======== EXCERPTED RECORDS ========

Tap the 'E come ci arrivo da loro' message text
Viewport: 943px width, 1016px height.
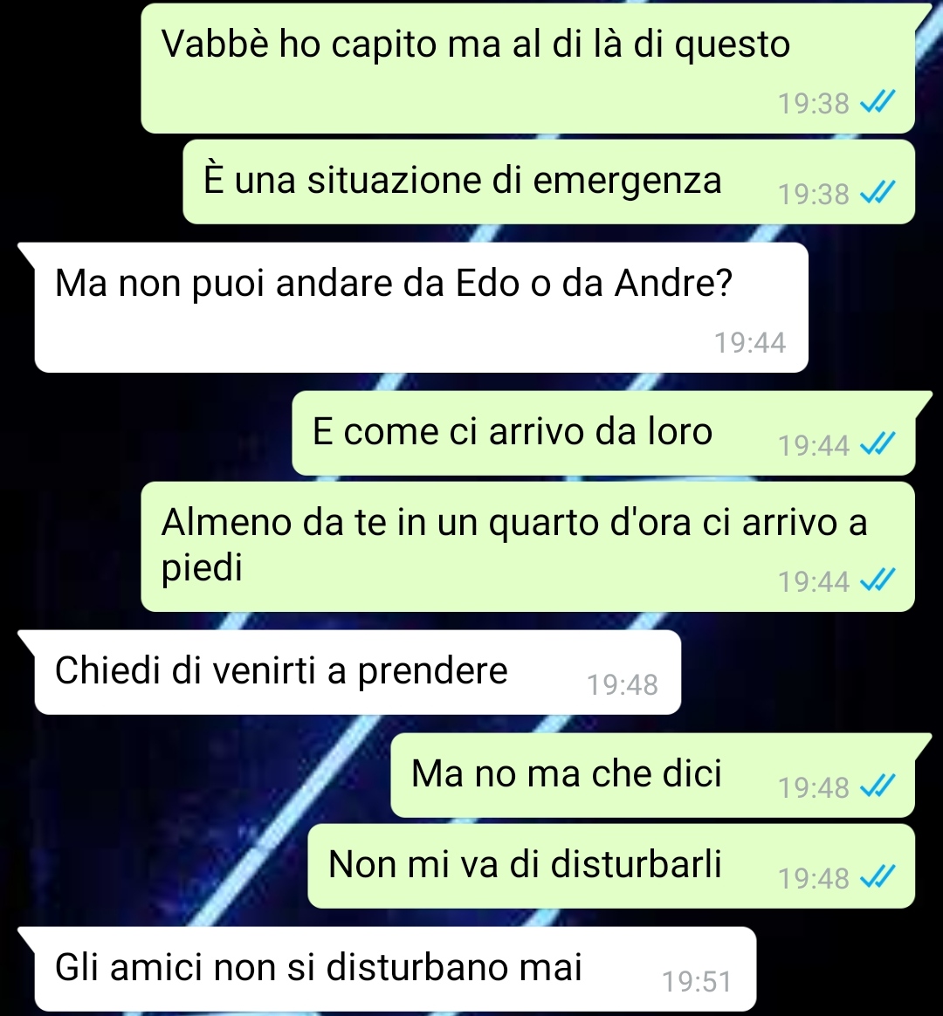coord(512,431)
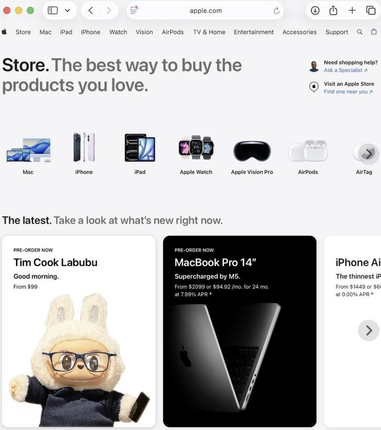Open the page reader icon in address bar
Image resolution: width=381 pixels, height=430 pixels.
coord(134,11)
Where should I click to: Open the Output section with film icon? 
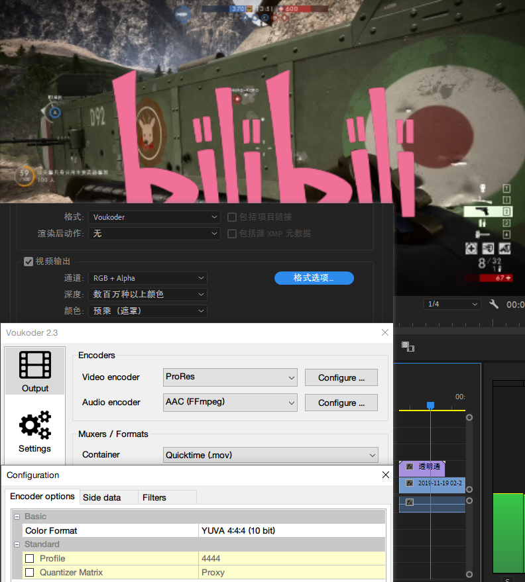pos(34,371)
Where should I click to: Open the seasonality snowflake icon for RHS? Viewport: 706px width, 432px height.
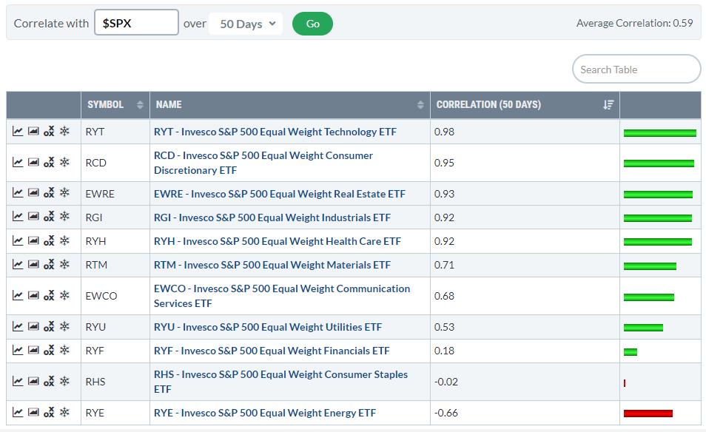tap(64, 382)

========

WHAT YOU WILL DO —
Would you reproduce each line of the material exactly, omitting the images?

RESULT OF THIS TASK —
Tap the 'E come ci arrivo da loro' message text
Viewport: 943px width, 1016px height.
coord(512,431)
Open the page reader icon in address bar
Image resolution: width=381 pixels, height=430 pixels.
coord(134,11)
Where should I click to: Open the Output section with film icon? 
pos(34,371)
Where should I click to: Open the seasonality snowflake icon for RHS? Viewport: 706px width, 432px height.
tap(64, 382)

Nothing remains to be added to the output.